C’est ainsi que je pris la destination du lieu où reposait l’être qui sera perdu. Là je le vois, en train de faire ses derniers mouvements dans cette vie. Et moi, et la petite avions assisté à ces mouvements. Elle pleura car même en étant petite, elle a su que la mère allait rendre l’âme. Tout à coup, le tonus musculaire disparut : c’est la perte d’une mère. Une mère qui a consacré la majeure partie de son temps pour rendre heureux un être éternellement insatisfait. Tout en étant petit, je ne pouvais pas me rendre compte de tout ce qu’elle faisait pour moi. Et pendant sa vie, je la voyais en train de me demander si à l’école tout va bien, si j’ai faim. Et là ma vision devint floue et ma conscience perturbée. En effet c’était une nuit, une nuit comparable à un jour noir. Les gens furent venus et l’ambiance triste commença. Des cris ici dans la chambre et là bas dans la rue même si c’était une nuit. Cet évènement passé, je me pose la question : c’est quoi la vie ?
Il n’existe pas de réponses simples pour cette interrogation. Mais elle peut être analysée en fonction de ma propre conception d’elle.
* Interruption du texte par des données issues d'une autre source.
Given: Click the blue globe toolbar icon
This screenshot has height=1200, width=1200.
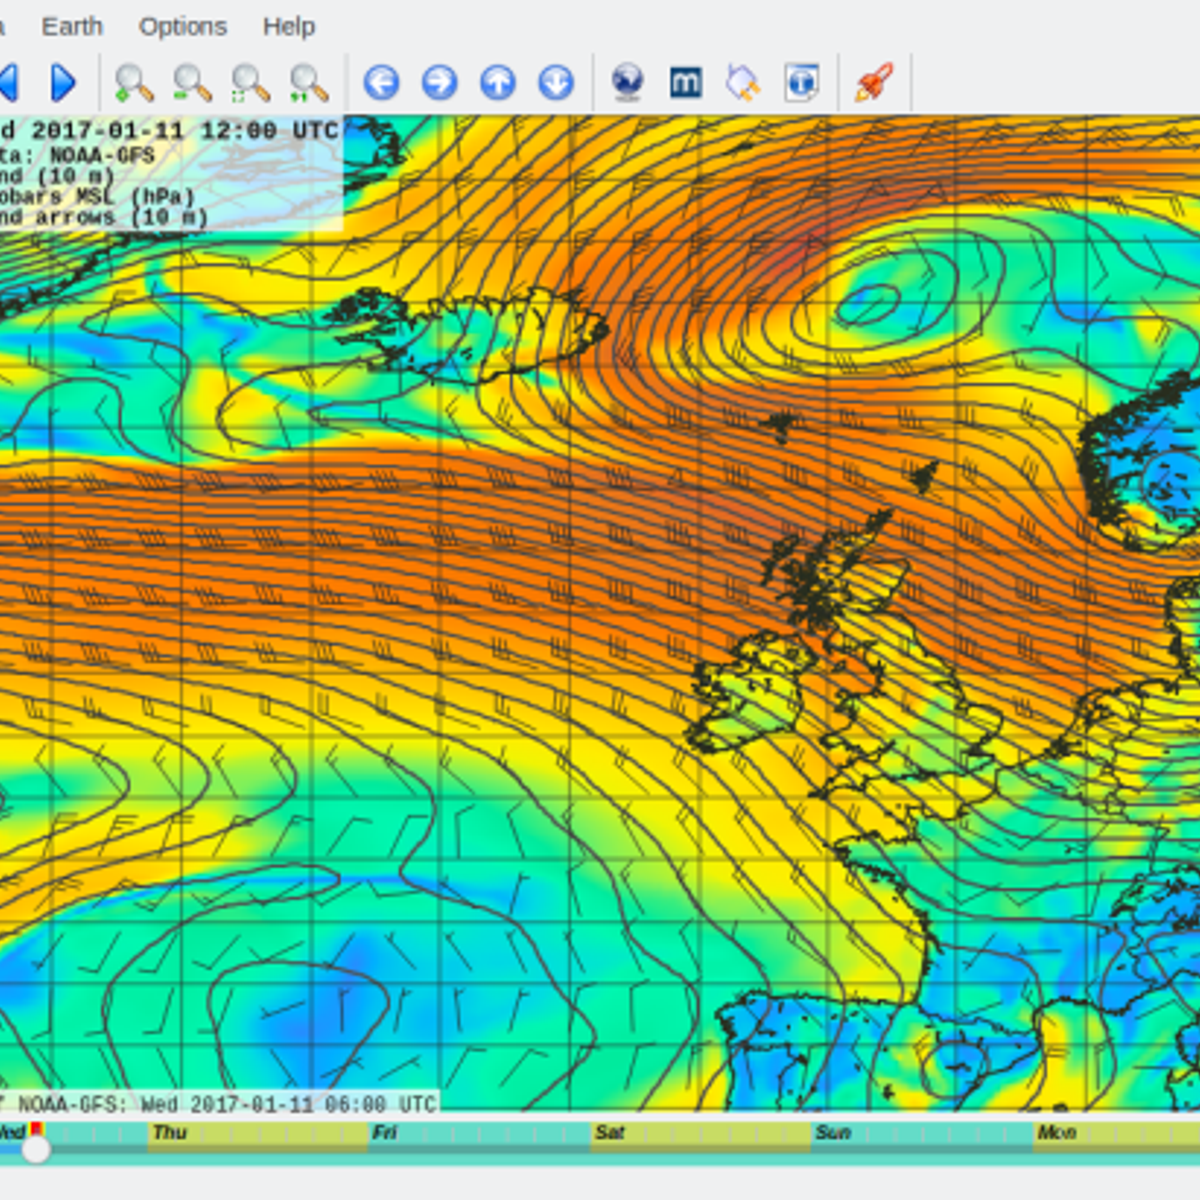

Je peux dire, à mon avis, elle est éphémère même si elle nous permet de réussir dans l’au-delà, le Grand Jour. Et en regardant ce jour où le Créateur détruisit le mur silencieux, je me suis réfugié dans « l’autre monde » : c’était pour me sentir seul. J’ai pensé que la vie sur terre me sera impossible après son départ dans l’autre monde. Mais comme toute situation de la vie, cela n’était que pure ignorance, cette sensation était temporaire. Et je suppose que, désormais, je peux faire face à cette pression intérieure plus ou moins intense.
La vie, elle évolue. Tout change, tout évolue, seuls les imbéciles ne changent pas. Dit-on. Je me souviens de Monsieur FALL, notre professeur de Français, en sixième, lorsqu’il nous prêchait sans arrêt de changer de mentalité d’une façon positive et d’essayer de grandir. Souvent il nous disait «  seuls les imbéciles ne changent pas ». Maintenant j’ai changé ou du moins je le pense.
La vie de tout un chacun est égale au nombre de jours qu’il a vécus. Le soleil se lève, la journée débute et la vie reprend. En se réveillant, chaque matin, nous avons tendance à manifester de la torpeur, eh bien cela est une chose normale, parce qu’à ce moment l’organisme est plus ou moins équilibré. Et peu de temps après, nous verrons clairement notre horizon, et nous apercevons dans celui-ci des choses qui égayent notre vie comme lorsque l’on voit le ciel clair et que l’on ressent l’air pur dégagé par les arbres. Le repas succulent, à la suite d’une inanition douloureuse, préparé, pour une durée allant de onze heures à quatorze heures, ainsi que le moment passé avec le frère, dans la journée, au milieu de la famille, en buvant ce fameux thé, fait partie de la journée. Et lorsque la journée termine, au moment de coucher, dans ce lit, j’aperçois la gaieté de la vie : la remémoration d’une simulation de fatigue, dans la journée, pour ne pas être au rendez-vous du travail proposé par le père. Le père ! Tout tourne autour de lui. Le matin, lorsqu’il me voit, très tôt réveillé avant lui, il me taquine en me disant qu’aujourd’hui j’ai fait preuve de bravoure en me levant si tôt car pour lui, je me suis levé exceptionnellement à cette heure, à ce jour. Et Le travail, pour lui, est un exercice sympa ; heureux, il l’est quand il le pratique.
Et ainsi, la nuit, lorsque nous décidons de dormir, des souvenirs quotidiens viennent en images, nous sourions pensant que demain tout ira bien si cela consente à la seule volonté divine.
C’est ainsi que j’ai rempli des pages pour raconter ma propre histoire, qui n’est point une invention ou encore moins anodin.